It started with a letter. A letter that had been lost a long time, waiting out half a century, in a forgotten postal bag in the dim attic of a nondescript house in Bermondsey . . .
Edie Burchill and her mother have never been close, but when a long-lost letter arrives one Sunday afternoon with the return address of Milderhurst Castle, Kent, printed on its envelope, Edie begins to suspect that her mother’s emotional distance masks an old secret.
Evacuated from London as a thirteen-year-old girl, Edie’s mother is chosen by the mysterious Juniper Blythe and taken to live at Milderhurst Castle with the Blythe family: Juniper, her twin sisters and their father, Raymond, author of a 1918 children’s classic, The True History of the Mud Man. In the grand and glorious Milderhurst Castle, a new world opens up for Edie’s mother. She discovers the joys of books and fantasy and writing, but also, ultimately, the dangers.
Fifty years later, as Edie chases the answers to her mother’s riddle, she, too, is drawn to Milderhurst Castle and the eccentric Sisters Blythe. Old ladies now, the three still live together, the twins nursing Juniper, whose abandonment by her fiancé in 1941 plunged her into madness.
Inside the decaying castle, Edie begins to unravel her mother’s past. But there are other secrets hidden in the stones of Milderhurst Castle, and Edie is about to learn more than she expected. The truth of what happened in the distant hours has been waiting a long time for someone to find it.
For it is said, you know, that a letter will always seek a reader; that sooner or later, like it or not, words have a way of finding the light, of making their secrets known.
I bought the The Distant Hours at a garage sale for $2 I think. Such a bargain!
The book is about Edith Burchill, a young lady who works in publishing and has never really connected with her mother. One day a letter turns up for her mother, and from that moment the secrets and puzzles of the past start to unravel.
The story was cleverly written alternating between the present and the past and from a few different perspectives. It also changed from being first person for Edith and third person for everyone else. At first I found this a little challenging to read however it made a lot of sense to do it that way and I soon became used to the switching styles.
Edith or Edie as she’s mainly known, was a likeable character that I was able to connect with fairly well. Her mother frustrated me at the beginning however as the book went on and what she’d carried for so many years was revealed, I was able to understand where she had been coming from. I also appreciated how her character grew and was able to move on. I liked Edie’s Dad and Herbert, her boss. The Blythe sisters left me with many different emotions, all which kept changing as the book went on.
The story was very interesting and there was a lot of mystery throughout and different threads intertwined together. It was definitely hard to put down.
The book is quite sad and even though it didn’t make me cry as such, it certainly leaves a bit of a depressing mark on you.
There was a lot of vivid description throughout and it is written in a very abstract way. At first I found it a bit bewildering however I soon adjusted.
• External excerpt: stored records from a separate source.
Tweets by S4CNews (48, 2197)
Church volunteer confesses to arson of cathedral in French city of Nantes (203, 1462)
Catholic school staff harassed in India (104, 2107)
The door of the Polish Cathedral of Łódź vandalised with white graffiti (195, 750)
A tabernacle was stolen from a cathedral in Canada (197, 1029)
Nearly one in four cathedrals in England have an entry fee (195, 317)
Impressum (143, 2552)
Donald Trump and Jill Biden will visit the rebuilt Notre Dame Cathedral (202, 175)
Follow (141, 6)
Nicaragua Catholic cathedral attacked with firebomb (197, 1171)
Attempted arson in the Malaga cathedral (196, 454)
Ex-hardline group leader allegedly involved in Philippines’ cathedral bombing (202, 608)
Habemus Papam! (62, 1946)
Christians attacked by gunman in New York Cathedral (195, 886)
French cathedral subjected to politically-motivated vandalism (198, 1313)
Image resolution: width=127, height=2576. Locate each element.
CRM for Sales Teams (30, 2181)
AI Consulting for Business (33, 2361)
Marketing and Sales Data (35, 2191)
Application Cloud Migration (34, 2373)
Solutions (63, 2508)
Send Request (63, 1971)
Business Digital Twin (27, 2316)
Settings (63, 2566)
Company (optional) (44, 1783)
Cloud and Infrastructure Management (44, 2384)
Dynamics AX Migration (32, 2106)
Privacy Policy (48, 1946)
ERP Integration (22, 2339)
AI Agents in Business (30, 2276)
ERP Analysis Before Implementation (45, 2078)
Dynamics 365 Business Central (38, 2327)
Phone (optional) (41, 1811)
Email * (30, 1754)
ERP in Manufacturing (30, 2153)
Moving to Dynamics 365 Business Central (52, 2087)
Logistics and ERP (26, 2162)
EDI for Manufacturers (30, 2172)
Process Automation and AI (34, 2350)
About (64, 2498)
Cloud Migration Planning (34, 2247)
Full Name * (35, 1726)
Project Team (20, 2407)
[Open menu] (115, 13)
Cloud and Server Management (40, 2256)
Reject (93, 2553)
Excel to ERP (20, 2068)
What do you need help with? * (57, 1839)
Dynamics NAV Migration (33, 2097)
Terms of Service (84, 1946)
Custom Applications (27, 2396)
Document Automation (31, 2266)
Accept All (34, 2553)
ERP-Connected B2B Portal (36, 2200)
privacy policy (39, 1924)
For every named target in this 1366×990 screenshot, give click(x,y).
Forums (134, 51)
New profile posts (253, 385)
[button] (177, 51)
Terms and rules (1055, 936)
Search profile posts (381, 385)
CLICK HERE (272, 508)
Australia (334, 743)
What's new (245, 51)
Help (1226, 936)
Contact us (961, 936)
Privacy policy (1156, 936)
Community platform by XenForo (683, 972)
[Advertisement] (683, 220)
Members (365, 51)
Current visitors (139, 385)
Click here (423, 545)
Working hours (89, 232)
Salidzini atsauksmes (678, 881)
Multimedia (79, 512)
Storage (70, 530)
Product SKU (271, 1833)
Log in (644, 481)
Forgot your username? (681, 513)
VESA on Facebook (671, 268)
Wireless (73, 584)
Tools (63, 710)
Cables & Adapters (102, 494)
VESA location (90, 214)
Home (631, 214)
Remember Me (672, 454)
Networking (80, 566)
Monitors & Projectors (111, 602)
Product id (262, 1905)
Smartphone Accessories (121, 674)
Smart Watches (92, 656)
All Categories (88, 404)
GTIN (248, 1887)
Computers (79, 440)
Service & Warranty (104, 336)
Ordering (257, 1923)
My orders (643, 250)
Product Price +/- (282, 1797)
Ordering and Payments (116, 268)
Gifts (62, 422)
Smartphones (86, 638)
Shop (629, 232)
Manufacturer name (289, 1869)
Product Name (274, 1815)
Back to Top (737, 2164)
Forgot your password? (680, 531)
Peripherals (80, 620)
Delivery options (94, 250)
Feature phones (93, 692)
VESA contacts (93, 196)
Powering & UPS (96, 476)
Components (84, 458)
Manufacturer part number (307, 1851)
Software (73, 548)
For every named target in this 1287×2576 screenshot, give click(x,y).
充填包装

If you like straightforward writing then you might struggle with enjoying this. I think it melds well with the rest of the story.
I enjoyed reading this book, I enjoyed the mystery and secrets. I did find it sad and without spoiling the ending, I was a bit like, “Why?! Why?!”
I would definitely recommend this book for those who like family saga, drama, and mystery. Although this was superbly written, The Forgotten Garden is still my favourite Kate Morton book.